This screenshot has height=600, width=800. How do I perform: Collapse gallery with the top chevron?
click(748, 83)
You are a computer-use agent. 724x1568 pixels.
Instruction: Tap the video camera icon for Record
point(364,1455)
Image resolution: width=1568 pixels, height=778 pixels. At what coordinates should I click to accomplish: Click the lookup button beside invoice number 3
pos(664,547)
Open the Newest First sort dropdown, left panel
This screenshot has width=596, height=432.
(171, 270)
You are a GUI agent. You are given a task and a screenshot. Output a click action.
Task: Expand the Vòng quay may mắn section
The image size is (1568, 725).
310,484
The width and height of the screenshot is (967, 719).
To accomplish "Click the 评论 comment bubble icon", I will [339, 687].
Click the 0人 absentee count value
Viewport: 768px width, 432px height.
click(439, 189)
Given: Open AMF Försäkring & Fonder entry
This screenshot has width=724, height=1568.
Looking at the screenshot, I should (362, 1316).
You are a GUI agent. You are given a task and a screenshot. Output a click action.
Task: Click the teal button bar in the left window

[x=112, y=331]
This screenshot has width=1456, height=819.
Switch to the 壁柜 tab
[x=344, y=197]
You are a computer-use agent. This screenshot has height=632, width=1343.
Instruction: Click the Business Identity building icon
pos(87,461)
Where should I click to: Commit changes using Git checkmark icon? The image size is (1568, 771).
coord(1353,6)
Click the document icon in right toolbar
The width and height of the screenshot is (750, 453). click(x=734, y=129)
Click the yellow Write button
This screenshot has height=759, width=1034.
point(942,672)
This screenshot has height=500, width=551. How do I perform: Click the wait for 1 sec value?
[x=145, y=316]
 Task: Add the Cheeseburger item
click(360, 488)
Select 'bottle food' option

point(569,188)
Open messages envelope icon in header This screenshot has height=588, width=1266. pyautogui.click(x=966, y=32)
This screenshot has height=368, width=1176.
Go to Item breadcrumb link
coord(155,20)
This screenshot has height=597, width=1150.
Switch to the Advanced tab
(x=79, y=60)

* **TASK PROMPT**: All lines of the data that hold "agent" need to be copied.

* **ANSWER BOX**:
You are a computer-use agent. 724x1568 pixels.
You are a GUI agent. You are given a task and a screenshot. Output a click action.
You are a GUI agent. You are given a task and a screenshot. Output a click action.
You are a computer-use agent. This screenshot has height=632, width=1343.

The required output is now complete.